Настало время для экспериментов
Следует, однако, признать, что во властных структурах страны особых подвижек в нужном направлении не наблюдается. Если китайские лидеры признали и уже активно обсуждают проблемы дисбаланса, с которыми столкнулась экономика государства, то бразильцы только едва начинают понимать, насколько переоценена их экономика и занижены инвестиции в нее. И бразильцев такое вялое отношение в проблеме, похоже, вполне устраивает, либо же они сами ищут и находят способы обходить возникающие на их пути препятствия – например, строят вертолетные площадки на крышах небоскребов в Сан-Паулу.
Чтобы вырваться за рамки порочного круга низких темпов роста, Бразилии нужно начать экспериментировать – ей необходимо пойти на определенный риск. Несмотря на роль крупного мирового экспортера, страна по-прежнему остается чуть ли не самой протекционистской, «нормальной» экономикой в мире – если не считать совсем уж экстравагантных случаев, таких, например, как Северная Корея. В Бразилии действует огромное множество давно устаревших торговых ограничений, и доля внешней торговли в ВВП страны составляет тут всего 20 процентов – самый низкий показатель среди всех развивающихся рынков. Власти противятся устранению или хотя бы ослаблению этих ограничений, опасаясь, что резкое увеличение импорта приведет к ухудшению торгового дефицита, однако усиление конкуренции со стороны иностранных производителей могло бы разжечь искру новаторства и экспериментирования, которой так не хватает бразильским предпринимателям.
Не так давно я беседовал с Арминио Фрагой, бывшим управляющим центрального банка Бразилии. Он рассказал, что на первом этапе экономического бума, в 1950-х и 1960-х годах, доход на душу населения в стране вырос с 12 до 25 процентов от соответствующего показателя США, за следующие десятилетия снизился до 16 процентов и за последние десять лет опять вырос до 20 процентов. Теперь же Фрага опасается, что цикл непомерных расходов и самоуспокоенности, положивший в свое время конец первому экономическому буму в Бразилии, может начаться снова. «Как мне представляется, все дело в том, что мы никак не можем избавиться от своих иберийских корней», – сказал Фрага, ссылаясь на самоуспокоенность, характерную для культуры государства всеобщего благосостояния, построенного в стародавние времена Португалией, колонизатором Бразилии. Если Бразилия не начнет проводить серьезные реформы, ее экономике будет трудно расти даже на нынешние 4 процента в год, что и так больше чем вполовину медленнее темпов роста Китая. И тогда народу останется рассчитывать лишь на то, что Бог действительно по национальности бразилец.
-- -- --
Задания:
1. Воспроизведите без изменений строки данных: от строки с "1024x642 pixels. How" до строки с "will pyautogui.click(x=101, y=278).", обе включительно.
2. Продолжите текст о бразильской экономике, начиная сразу после его последнего предложения.

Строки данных
-- -- --
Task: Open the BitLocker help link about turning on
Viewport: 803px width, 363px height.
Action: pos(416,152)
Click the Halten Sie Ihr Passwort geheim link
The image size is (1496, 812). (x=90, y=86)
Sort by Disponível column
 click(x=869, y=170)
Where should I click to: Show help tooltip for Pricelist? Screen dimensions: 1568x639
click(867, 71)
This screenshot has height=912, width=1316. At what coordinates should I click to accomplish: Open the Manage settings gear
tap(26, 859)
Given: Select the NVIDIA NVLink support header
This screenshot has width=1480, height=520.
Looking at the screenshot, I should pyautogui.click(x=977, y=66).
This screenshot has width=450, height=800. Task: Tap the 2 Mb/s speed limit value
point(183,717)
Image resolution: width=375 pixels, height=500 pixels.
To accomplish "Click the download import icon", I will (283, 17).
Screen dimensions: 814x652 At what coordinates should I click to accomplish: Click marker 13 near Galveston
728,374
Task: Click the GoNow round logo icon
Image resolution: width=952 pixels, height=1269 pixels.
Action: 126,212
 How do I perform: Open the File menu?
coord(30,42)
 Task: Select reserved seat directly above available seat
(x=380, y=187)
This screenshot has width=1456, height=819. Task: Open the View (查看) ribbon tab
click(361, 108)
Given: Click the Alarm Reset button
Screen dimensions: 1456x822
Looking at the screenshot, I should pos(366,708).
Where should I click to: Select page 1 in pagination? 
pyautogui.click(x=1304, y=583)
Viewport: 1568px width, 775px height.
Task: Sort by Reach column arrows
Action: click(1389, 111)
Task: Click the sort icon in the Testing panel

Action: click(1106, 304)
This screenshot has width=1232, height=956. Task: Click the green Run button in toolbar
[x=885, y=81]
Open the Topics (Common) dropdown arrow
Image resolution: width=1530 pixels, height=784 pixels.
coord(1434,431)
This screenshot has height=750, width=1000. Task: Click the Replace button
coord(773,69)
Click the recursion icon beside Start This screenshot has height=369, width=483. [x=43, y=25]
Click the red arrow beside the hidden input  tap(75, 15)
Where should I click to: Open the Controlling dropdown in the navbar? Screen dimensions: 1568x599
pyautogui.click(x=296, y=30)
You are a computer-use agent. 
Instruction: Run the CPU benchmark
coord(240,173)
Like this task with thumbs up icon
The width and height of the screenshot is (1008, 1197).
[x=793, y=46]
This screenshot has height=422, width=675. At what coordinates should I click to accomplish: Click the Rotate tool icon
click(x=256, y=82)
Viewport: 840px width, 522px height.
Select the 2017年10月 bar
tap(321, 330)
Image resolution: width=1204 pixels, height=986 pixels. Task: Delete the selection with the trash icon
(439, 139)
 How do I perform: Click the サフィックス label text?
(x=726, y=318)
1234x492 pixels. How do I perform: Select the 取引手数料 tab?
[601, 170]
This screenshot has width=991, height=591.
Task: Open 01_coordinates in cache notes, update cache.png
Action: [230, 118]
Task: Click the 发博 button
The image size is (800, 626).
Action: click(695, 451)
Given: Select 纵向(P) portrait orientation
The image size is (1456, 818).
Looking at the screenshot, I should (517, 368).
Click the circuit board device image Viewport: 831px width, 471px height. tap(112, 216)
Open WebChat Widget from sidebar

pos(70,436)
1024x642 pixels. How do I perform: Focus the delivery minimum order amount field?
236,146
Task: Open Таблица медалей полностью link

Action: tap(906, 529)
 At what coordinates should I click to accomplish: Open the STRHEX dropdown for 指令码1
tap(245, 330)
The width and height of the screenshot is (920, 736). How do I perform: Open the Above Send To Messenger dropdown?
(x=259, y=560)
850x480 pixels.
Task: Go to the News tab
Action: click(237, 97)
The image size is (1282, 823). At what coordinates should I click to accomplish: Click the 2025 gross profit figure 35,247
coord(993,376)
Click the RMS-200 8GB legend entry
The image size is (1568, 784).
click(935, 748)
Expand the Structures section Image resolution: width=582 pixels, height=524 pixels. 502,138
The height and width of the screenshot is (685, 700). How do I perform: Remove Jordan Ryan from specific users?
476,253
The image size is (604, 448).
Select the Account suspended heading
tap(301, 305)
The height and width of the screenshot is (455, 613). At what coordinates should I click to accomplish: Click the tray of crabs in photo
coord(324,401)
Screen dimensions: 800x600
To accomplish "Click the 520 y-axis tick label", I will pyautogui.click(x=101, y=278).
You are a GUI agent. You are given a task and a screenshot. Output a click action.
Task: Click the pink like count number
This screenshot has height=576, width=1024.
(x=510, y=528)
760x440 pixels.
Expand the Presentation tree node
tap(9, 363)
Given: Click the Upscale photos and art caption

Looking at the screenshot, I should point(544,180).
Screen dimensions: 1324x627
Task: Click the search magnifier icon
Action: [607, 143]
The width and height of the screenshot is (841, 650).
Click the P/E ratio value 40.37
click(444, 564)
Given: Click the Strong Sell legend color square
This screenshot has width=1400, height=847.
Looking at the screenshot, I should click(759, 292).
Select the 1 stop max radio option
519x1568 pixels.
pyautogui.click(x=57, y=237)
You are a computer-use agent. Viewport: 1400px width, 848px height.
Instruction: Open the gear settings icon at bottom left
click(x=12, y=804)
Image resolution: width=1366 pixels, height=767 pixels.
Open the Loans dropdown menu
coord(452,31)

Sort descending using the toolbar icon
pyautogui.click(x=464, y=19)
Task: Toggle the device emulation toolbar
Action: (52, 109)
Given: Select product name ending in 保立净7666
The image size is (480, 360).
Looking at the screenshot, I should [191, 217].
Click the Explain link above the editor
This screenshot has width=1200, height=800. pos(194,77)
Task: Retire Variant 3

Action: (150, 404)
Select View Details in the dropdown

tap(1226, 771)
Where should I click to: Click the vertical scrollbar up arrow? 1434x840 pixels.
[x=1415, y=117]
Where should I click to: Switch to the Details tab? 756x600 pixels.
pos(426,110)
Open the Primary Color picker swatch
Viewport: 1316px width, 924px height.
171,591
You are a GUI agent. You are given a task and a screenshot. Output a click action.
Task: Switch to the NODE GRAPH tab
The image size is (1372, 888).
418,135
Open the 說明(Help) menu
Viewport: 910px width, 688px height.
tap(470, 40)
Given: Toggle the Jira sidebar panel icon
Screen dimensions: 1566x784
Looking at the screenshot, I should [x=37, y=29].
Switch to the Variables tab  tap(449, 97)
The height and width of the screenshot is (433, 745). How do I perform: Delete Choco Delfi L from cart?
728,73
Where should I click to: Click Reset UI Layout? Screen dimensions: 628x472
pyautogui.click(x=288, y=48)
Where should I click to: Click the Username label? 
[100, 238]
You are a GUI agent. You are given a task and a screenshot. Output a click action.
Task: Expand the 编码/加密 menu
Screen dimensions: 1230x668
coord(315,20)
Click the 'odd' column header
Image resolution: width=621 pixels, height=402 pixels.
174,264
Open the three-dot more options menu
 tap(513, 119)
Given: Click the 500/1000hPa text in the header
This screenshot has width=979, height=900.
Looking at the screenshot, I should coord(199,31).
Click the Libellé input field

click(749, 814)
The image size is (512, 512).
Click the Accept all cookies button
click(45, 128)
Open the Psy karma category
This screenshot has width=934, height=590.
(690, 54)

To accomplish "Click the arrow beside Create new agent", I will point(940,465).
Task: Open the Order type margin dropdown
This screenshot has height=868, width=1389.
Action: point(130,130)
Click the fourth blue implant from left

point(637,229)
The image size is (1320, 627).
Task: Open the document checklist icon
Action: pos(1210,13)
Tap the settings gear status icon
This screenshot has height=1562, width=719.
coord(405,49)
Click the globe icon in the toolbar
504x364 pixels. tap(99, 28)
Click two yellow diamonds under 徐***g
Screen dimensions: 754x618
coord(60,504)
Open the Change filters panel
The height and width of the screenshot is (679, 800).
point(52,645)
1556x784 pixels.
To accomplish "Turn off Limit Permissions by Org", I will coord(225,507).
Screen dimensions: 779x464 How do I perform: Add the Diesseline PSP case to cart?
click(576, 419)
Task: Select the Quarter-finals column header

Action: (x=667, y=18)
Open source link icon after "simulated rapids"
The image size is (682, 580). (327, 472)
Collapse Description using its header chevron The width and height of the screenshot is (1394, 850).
-- -- --
Ответы по заданиям:
1.
1024x642 pixels. How do I perform: Focus the delivery minimum order amount field?
236,146
Task: Open Таблица медалей полностью link

Action: tap(906, 529)
 At what coordinates should I click to accomplish: Open the STRHEX dropdown for 指令码1
tap(245, 330)
The width and height of the screenshot is (920, 736). How do I perform: Open the Above Send To Messenger dropdown?
(x=259, y=560)
850x480 pixels.
Task: Go to the News tab
Action: click(237, 97)
The image size is (1282, 823). At what coordinates should I click to accomplish: Click the 2025 gross profit figure 35,247
coord(993,376)
Click the RMS-200 8GB legend entry
The image size is (1568, 784).
click(935, 748)
Expand the Structures section Image resolution: width=582 pixels, height=524 pixels. 502,138
The height and width of the screenshot is (685, 700). How do I perform: Remove Jordan Ryan from specific users?
476,253
The image size is (604, 448).
Select the Account suspended heading
tap(301, 305)
The height and width of the screenshot is (455, 613). At what coordinates should I click to accomplish: Click the tray of crabs in photo
coord(324,401)
Screen dimensions: 800x600
To accomplish "Click the 520 y-axis tick label", I will pyautogui.click(x=101, y=278).

2.
Глава 6
Экономика финансовых магнатов
По всей видимости, не стоит удивляться, что после серьезного ослабления власти колумбийских наркокартелей центр картельной мощи переместился в Мексику – своего рода «чашку Петри» для разведения монополий любых видов и типов
У каждой нации есть свои олигархи и финансовые магнаты, но Мексику в этом смысле можно считать редким исключением – эта страна принадлежит им безраздельно. Десять богатейших бизнес-семей контролируют тут практически все отрасли, от телефонной связи до СМИ, что позволяет им без особых усилий устанавливать высокие цены, даже несмотря на относительно слабый спрос на внутреннем рынке. Благодаря отсутствию конкуренции местные олигополисты наслаждаются необычайно высокими прибылями, и именно этим объясняется, почему в последние два десятилетия фондовый рынок Мексики оставался одним из самых эффективных, а экономика страны – одной из самых неэффективных во всем развивающемся мире. Следует отметить, что столь вопиющий разрыв между состоянием фондового рынка и экономики для современной глобальной экономической среды крайне нетипичен. В Мексике эта необычная ситуация в первую очередь отражает огромную, ничем не ограниченную власть олигополии.
Крупные мексиканские компании используют полученные на внутреннем рынке сверхприбыли в основном для того, чтобы стать крупными транснациональными корпорациями, но сама Мексика в плане экономического роста безнадежно отстала. Из-за проблем и трудностей местных рынков у мексиканских олигополистов практически нет стимулов для инвестиций и инноваций: темпы роста производительности остались практически на том же уровне, что и во времена финансового кризиса 1994 года, когда чрезмерные займы правительства привели к падению стоимости национальной валюты песо на 80 процентов. В последнее десятилетие экономика росла в среднем на 3 процента в год, а во времена глобального экономического бума 2003–2007 годов застыла в одной точке. Когда-то Мексика считалась богатейшей страной Латинской Америки, но в последние годы крупнейшие соперники решительно обошли ее; сегодня же средний доход на душу населения тут составляет 9500 долларов, то есть ниже, чем в Бразилии (10 800 долларов) и Чили (11 800 долларов).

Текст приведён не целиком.